Entrei no prédio sem uso, desgastado pelo tempo e por invasões periódicas. A estrutura me parece que não foi alterada. É doloroso ver a escuridão em que se encontra, paredes queimadas e sinais de quem passou por lá um ou mais dias. Seres humanos invisíveis para a sociedade na distância e considerados empecilhos nas proximidades deste ou daquele.
Em meio aos pinos de cocaína vazios, observei desenhos: uma cruz ao contrário, disco voador, olho no triângulo, uma múmia, uma espécie de rota de fuga por tubulações... No pequeno quadro, o Salmo 91(90): “Tu que estás sob a proteção do Altíssimo e moras à sombra do Onipotente, dize ao Senhor: ‘Meu refúgio, minha fortaleza, meu Deus, em quem confio’.”
Li algumas frases e palavras nas paredes e, dentre elas: “Na reflexão pensei sobre minha relação com o próximo e cheguei à conclusão de que eu realmente preciso ser mais humano” e “Ainda há esperança para a árvore cortada, mesmo que cortem sua raiz”.
As pessoas se traduzem naquilo que deixam em espaços como esses. Chamou-me a atenção aquele que disse sobre ser mais humano. Provavelmente a rua o embruteceu. A rua enrudece pela necessidade de sobrevivência. Você não sabe quem aparecerá em seu entorno e que pode se tornar ameaça. Recordo-me – e penso que já falei sobre isso – da época em que visitava os presídios, pela Pastoral Carcerária, do moço que me disse procurar, de toda forma, não absorver a proclamação do Evangelho que fazia e os comentários e orações posteriores. Justificou que, se ficasse emocionado, perderia a força que considerava prudente no caso de ser atacado. Triste, não é, a pessoa não poder se comover? Para falar assim, sem dúvida era ele sensível. Contudo não é só a rua que embrutece, há tantas outras coisas como o poder desmedido, a ambição por dinheiro, a prepotência, o uso das pessoas... Além disso, os invisíveis, inúmeras vezes, necessitam gritar para conseguir sobreviver em necessidades mínimas.
A outra frase me questionou mais ainda sobre a esperança para a árvore cortada mesmo que em suas raízes.

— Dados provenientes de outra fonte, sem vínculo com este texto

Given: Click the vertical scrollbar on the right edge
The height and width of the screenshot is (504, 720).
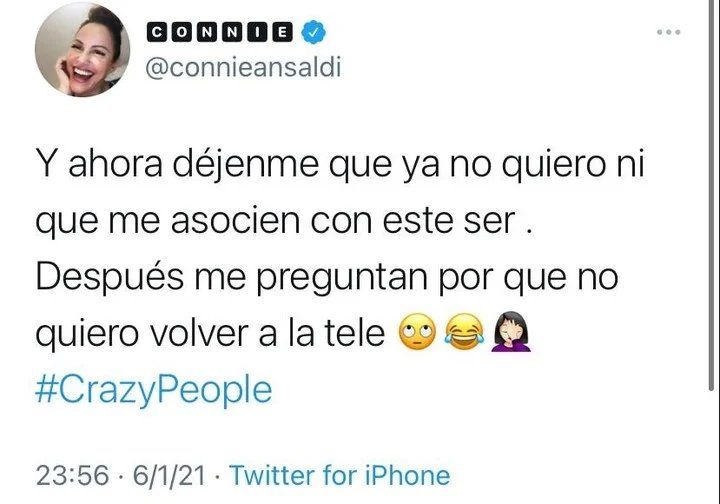Looking at the screenshot, I should coord(711,195).
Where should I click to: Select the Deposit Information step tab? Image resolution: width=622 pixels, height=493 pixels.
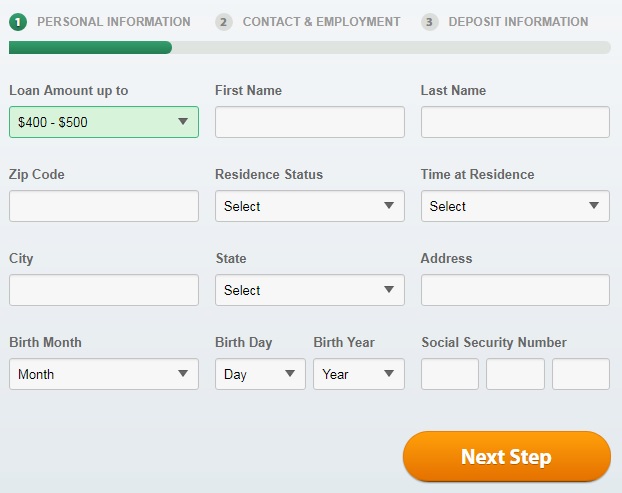(518, 22)
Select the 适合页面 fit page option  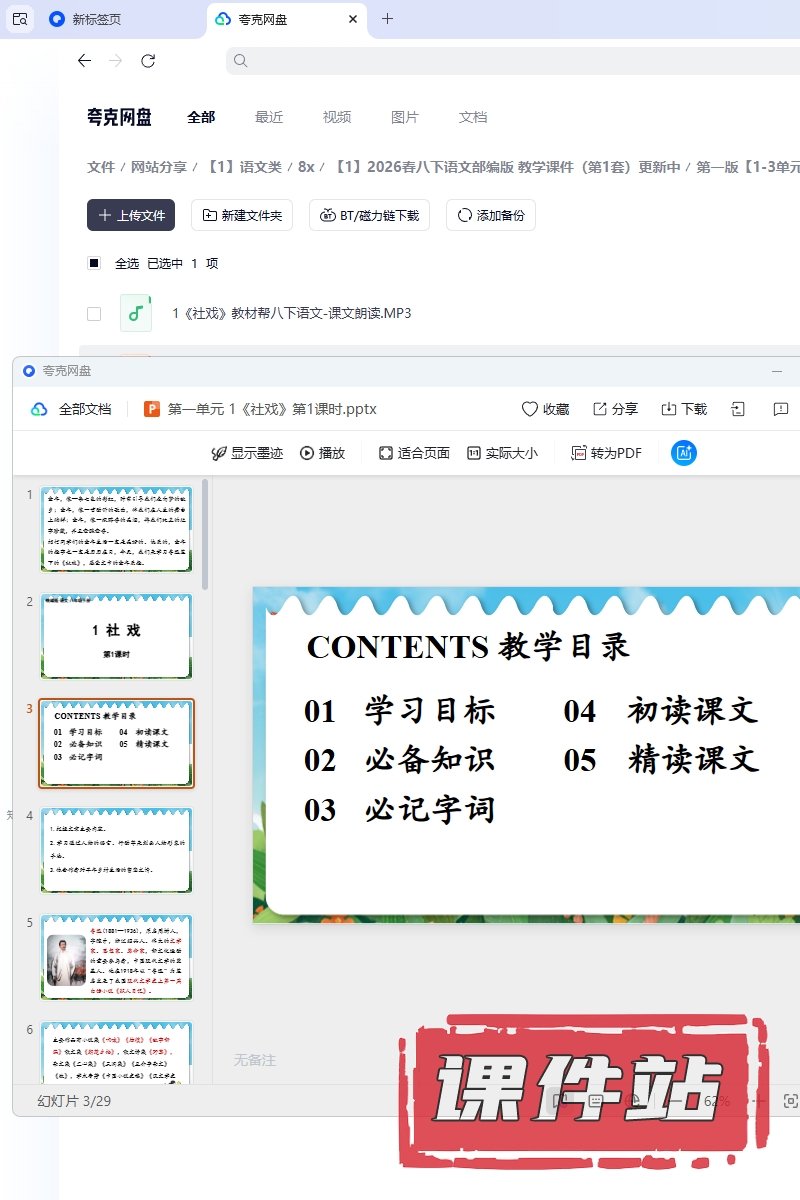414,453
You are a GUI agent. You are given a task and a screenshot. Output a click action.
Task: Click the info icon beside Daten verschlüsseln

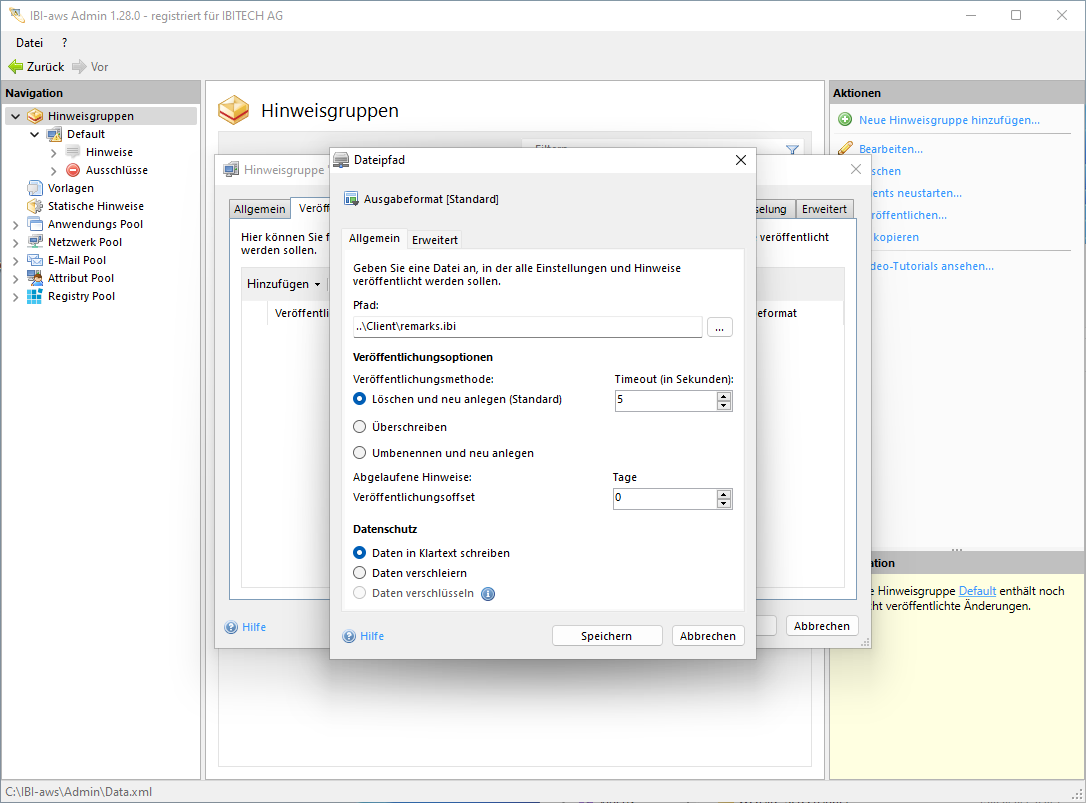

Qual seria a esperança para a árvore cortada em suas raízes? Jesus diz: “O que é impossível para os homens é possível para Deus (Lucas 18, 27). Que raízes seriam essas? Da família, talvez, ou da sociedade que o condenou. Mas é alguém de esperança imensa, pela colocação.
Pergunto-me: “Que poderia ser feito para alimentar essa esperança? E para a pessoa conseguir ser mais humana?”
Talvez as raízes tenham sido cortadas pela falta de cuidados dos pais. Mas houve vínculos paternos? Quantas crianças registradas somente no nome da mãe, sem que se possa localizar o pai. Como seria a história da mãe? Foi cuidada e aprendera a cuidar? Existem tantas pessoas estranguladas em um círculo de morte... Se foi ele que amputou suas raízes quiçá pelos motivos anteriores igualmente.
Lembrei-me de um bilhete que o Padre Zezinho me enviou, a pedido de um amigo meu, pois não pude comparecer em um encontro do Movimento de Jovens, encerrado por ele, na década de 70, que dizia: “Que de você nasça um mundo como Jesus sonhava, quando esteve conosco pelas ruas da Galileia”.
Olhei os desenhos, as frases, a escuridão das paredes e me senti responsável por ajudar a florescer árvores sem raízes.
MARIA CRISTINA CASTILHO DE ANDRADE -
Professora e cronista. Coordenadora diocesana da Pastoral da Mulher – Santa Maria Madalena/ Magdala. Jundiaí, Brasil.